Lo schema definitivo dei nuovi Lea è alle ultime limature. I nodi segnalati da sindacati, associazioni e categorie sono tanti e forse in parte inevitabili, per la difficoltà di contenere in un unico documento la complessità di interventi, di innovazioni, di modifiche in atto che stanno cambiando il volto del nostro Ssn. Senza contare che per quanto i fondi blindati dalla legge di Stabilità 2016 a favore dei nuovi Livelli essenziali di assistenza siano raddoppiati (ora 800 milioni), è evidente che l’universalismo è ormai una chimera.
La sostenibilità di cui tanto si parla non potrà fare a meno, pare di capire a leggere la bozza del Dpcm, del sempre più robusto contributo dei cittadini. Emblematico o il dialogo tra Fnomceo e ministero sul “decreto appropriatezza”, che tante tensioni ha creato in questi mesi e per il quale nei nuovi Lea si dovrebbe “trovare la quadra”.

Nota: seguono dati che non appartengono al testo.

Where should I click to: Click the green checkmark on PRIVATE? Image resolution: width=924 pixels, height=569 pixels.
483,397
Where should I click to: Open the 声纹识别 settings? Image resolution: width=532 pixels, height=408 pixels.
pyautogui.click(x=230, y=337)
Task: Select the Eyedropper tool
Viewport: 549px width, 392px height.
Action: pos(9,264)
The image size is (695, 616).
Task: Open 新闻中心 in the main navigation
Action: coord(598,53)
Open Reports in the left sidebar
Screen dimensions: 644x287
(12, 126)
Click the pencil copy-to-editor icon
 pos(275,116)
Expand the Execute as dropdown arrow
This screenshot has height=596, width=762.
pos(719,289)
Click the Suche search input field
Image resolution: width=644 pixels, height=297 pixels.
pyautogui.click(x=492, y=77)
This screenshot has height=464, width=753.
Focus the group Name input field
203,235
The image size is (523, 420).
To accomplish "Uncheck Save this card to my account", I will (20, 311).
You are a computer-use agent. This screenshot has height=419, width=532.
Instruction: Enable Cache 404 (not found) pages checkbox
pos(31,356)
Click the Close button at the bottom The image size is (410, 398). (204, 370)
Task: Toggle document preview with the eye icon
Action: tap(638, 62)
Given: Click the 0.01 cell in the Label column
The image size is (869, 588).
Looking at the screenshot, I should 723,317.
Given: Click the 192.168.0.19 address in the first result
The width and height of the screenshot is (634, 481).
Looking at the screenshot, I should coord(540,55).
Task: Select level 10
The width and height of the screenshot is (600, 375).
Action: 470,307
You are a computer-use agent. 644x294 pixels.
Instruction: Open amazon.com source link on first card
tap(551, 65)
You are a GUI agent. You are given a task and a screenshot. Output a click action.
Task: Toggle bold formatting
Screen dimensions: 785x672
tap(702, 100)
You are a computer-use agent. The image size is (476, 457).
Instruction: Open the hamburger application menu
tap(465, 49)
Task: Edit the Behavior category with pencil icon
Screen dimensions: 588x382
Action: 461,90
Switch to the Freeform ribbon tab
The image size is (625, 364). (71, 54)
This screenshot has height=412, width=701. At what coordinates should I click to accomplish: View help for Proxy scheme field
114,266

Lo schema dei nuovi Lea, anticipato da Sanità24, è giunto al momento di andare in stampa alle ultime limature ministeriali. I nodi sono tanti, come evidenziato dalla carrellata di commenti esemplificativa di un malcontento ampio rispetto a un documento “monstre” – se si guardano gli allegati – che forse non è più adeguato a recepire e a regolamentare la complessità di interventi, di innovazioni, di modifiche che stanno cambiando il volto del nostro Servizio sanitario nazionale. Senza contare che – per quanto i fondi blindati dalla legge di Stabilità 2016 a favore dei nuovi Livelli essenziali di assistenza siano raddoppiati (800 milioni), rispetto alle previsioni iniziali fatte dal ministero nella prima versione di febbraio 2015 – è evidente che l’universalismo è diventato una chimera. La sostenibilità di cui tanto si parla non potrà fare a meno, pare di capire a leggere la bozza del Dpcm, del robusto, sempre più robusto, contributo del cittadino. Le prestazioni che escono dall’ospedale dovrà pagarsele in parte di tasca propria, così come una fetta di quell’innovazione – sacrosanta – prevista dal nomenclatore delle protesi e degli ausili.
Mentre restano da quantificare i costi della prateria sterminata del socio sanitario e della cronicità: qui il ministero ha lavorato a una ridefinizione puntuale dell’assistenza, basata sui bisogni. Ma i costi della riorganizzazione? Anche in questo caso, è difficile capire come comporre un puzzle cui mancano tessere fondamentali, come le nuove cure primarie cui Sisac e sindacati stanno mettendo mano. E questi sono solo alcuni input. I Lea nuovi nascono già in affanno malgrado di tempo ce ne sia stato: è che la coperta è corta e tutto, sotto, non ci può stare. In questo scenario l’appropriatezza, dovuta e doverosa, rischia però di trasformarsi anche in un grande alibi per giustificare all’occorrenza l’effettivo ridimensionamento dei Lea.
Non a caso, la presidente Fnomceo Roberta Chersevani e la ministra della Salute Beatrice Lorenzin si sono incontrate anche venerdì scorso per trovare una formulazione accettabile dell’articolo 16 dello schema di Dpcm su “condizioni o limiti di erogabilità delle prestazioni di assistenza specialistica ambulatoriale”, con cui si traghetta nei nuovi Lea la magagna del decreto appropriatezza.